Reproduce the entries below verbatim, from the line with "This screenshot has" up to and including the line with "pyautogui.click(x=22, y=195)", and nothing else.
** start of Source records **
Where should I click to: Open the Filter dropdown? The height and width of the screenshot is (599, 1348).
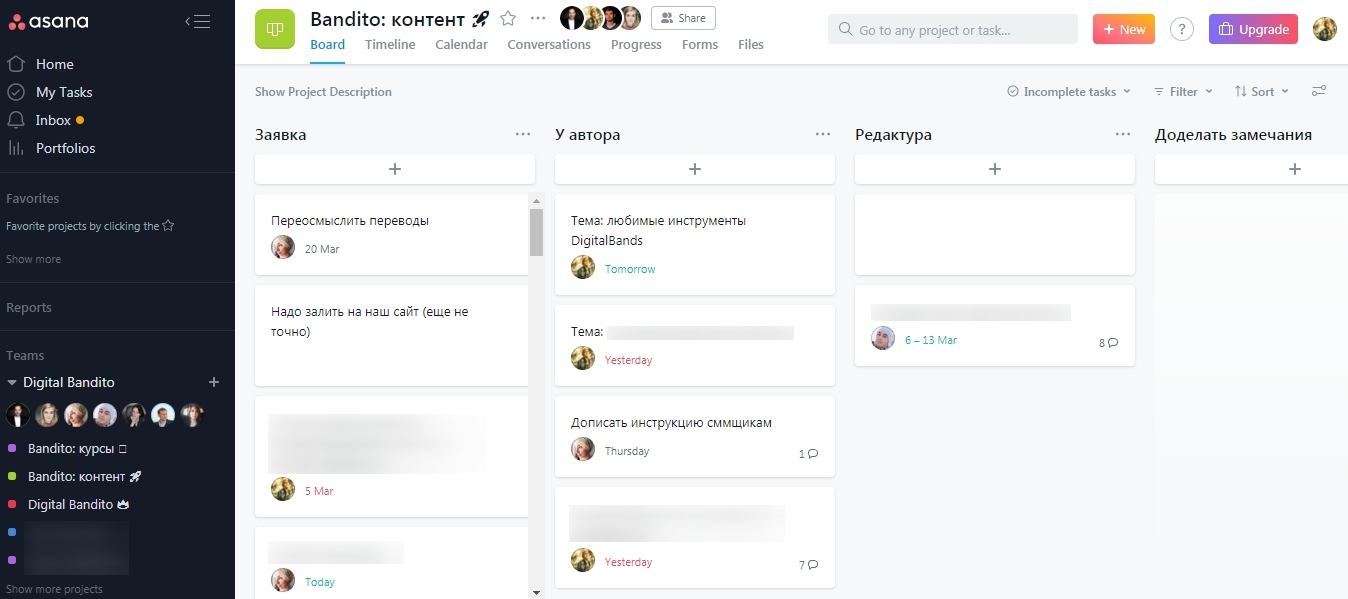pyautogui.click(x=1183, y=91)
** end of Source records **
** start of Source records **
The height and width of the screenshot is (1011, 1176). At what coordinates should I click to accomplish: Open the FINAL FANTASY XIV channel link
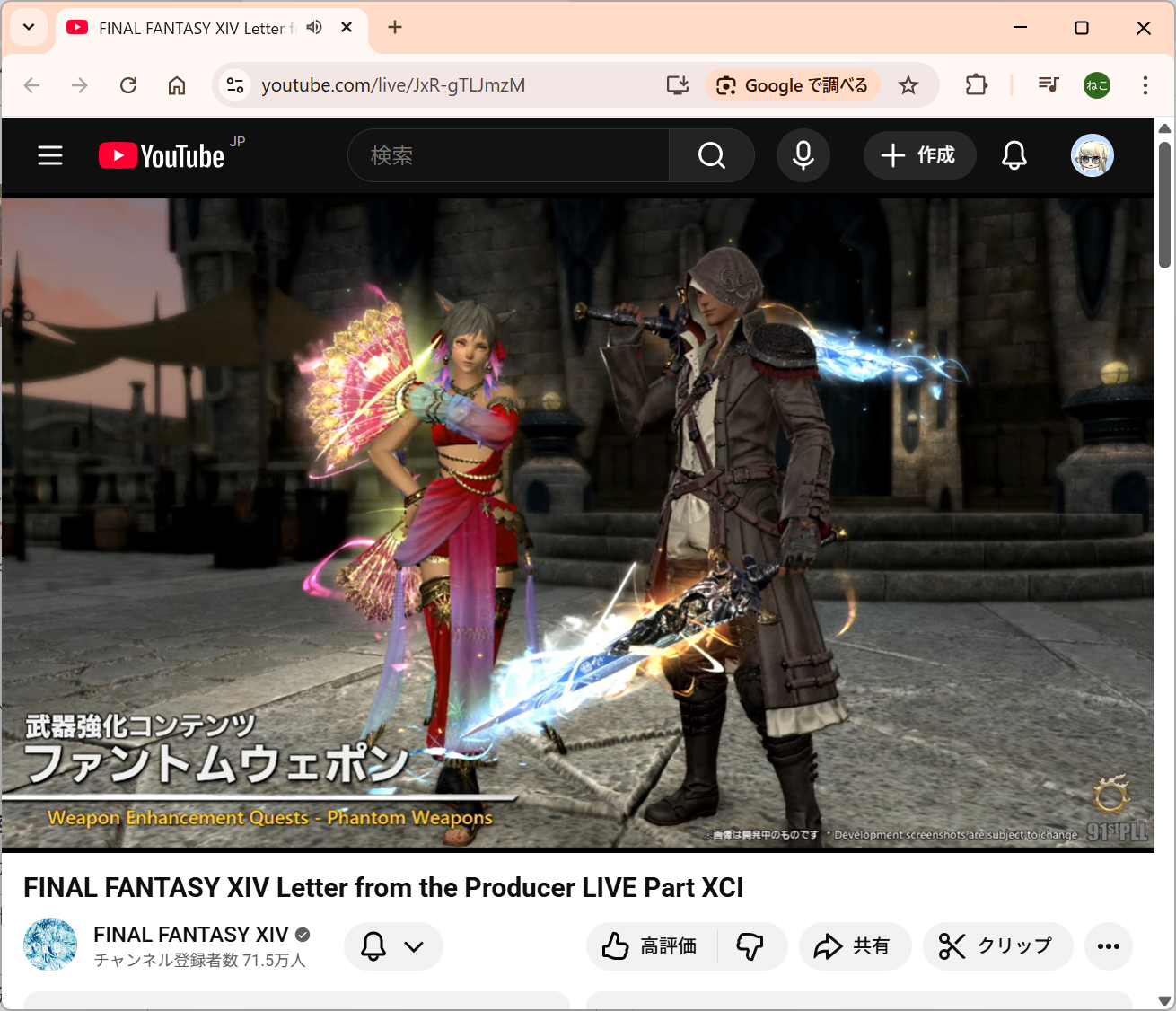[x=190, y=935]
** end of Source records **
** start of Source records **
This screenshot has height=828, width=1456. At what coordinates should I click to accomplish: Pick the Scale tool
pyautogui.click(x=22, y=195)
** end of Source records **
▸ Output below
This screenshot has height=828, width=1456. At what coordinates should I click to accomplish: Pick the Scale tool
pyautogui.click(x=22, y=195)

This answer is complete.